Low-dose Mp infection in allergic mice enhances eotaxin-2 production. Intranasal inoculation of low-dose (10³ CFU/mouse), high-dose (10⁷ CFU/mouse) Mp or saline was performed in OVA-allergic mouse models (n=6/group) as described in the Methods. BAL fluid was collected on day 7 post-Mp or -saline for eotaxin-2 measurement by using ELISA. Data are expressed as means ± SEM. BAL, bronchoalveolar lavage; CFU, colony forming unit; Mp, Mycoplasma pneumoniae; Sal, saline.

Fig. 3

High-dose Mp infection in allergic mice induces lung mPGES-1 mRNA expression. Intranasal inoculation of low-dose (10³ CFU/mouse), high-dose (10⁷ CFU/mouse) Mp or saline was performed in OVA-allergic mouse models (n=6/group) as described in the Methods. Lungs were collected on day 7 post-Mp or –saline for mPGES-1 mRNA quantification by quantitative real-time RT-PCR. Data are expressed as medians (25–75% range). CFU, colony forming unit; Mp, Mycoplasma pneumoniae; mPGES-1, microsomal prostaglandin E synthase-1; Sal, saline.

Fig. 4

Mp infection inhibits eotaxin-2, but increases PGE₂ production in IL-4/IL-13-treated alveolar macrophages.
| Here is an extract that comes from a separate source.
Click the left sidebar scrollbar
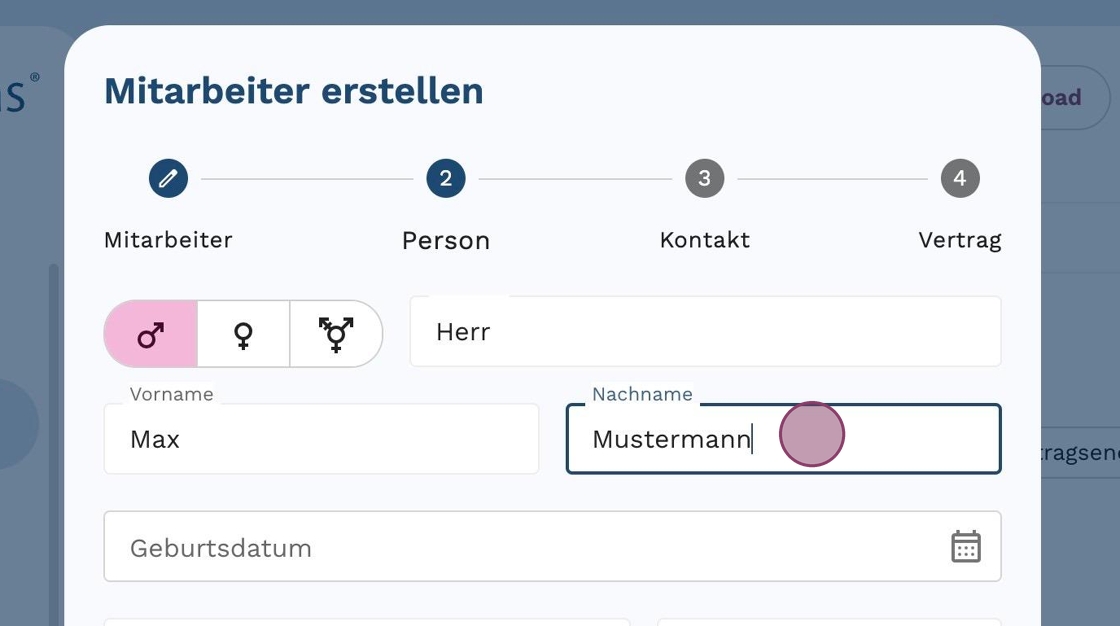1120x626 pixels. [53, 440]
BAL cells from naïve BALB/c mice were seeded in triplicate (5 × 10⁵ cells/well) per condition into 48-well culture plates, and incubated for 2 h at 37°C, 5% CO₂. Thereafter, adherent cells (alveolar macrophages) were washed in phosphate-buffered saline (PBS) and treated with recombinant mouse IL-4 and IL-13 (10 ng/ml each) or BSA (20 ng/ml) 2 h prior to PBS or Mp infection (0.01, 0.1, 1 and 10 CFU/cell), and further incubated for 24 h. Cell culture supernatants were collected for eotaxin-2 (A) or PGE₂ (B) ELISA. Data are from five independent experiments and expressed as means ± SEM. BSA, bovine serum albumin; CFU, colony forming unit; Mp, Mycoplasma pneumoniae; PGE₂, prostaglandin E₂.

Fig. 5

Exogenous PGE₂ directly inhibits IL-4/IL-13-induced eotaxin-2 production in alveolar macrophages. BAL cells from naïve BALB/c mice were seeded in triplicate (5 × 10⁵ cells/well) per condition into 48-well culture plates, and incubated for 2 h at 37°C, 5% CO₂. Thereafter, adherent cells were washed in phosphate-buffered saline (PBS) and treated with recombinant mouse IL-4 and IL-13 (10 ng/ml each) or BSA (20 ng/ml) 2 h prior to dimethyl sulfoxide (DMSO, control) or PGE₂ (1- 1000nM) in DMSO, and further incubated for 24 h. Cell culture supernatants were collected for eotaxin-2 ELISA. Data are from three independent experiments and expressed as means ± SEM. BSA, bovine serum albumin; PGE₂, prostaglandin E₂.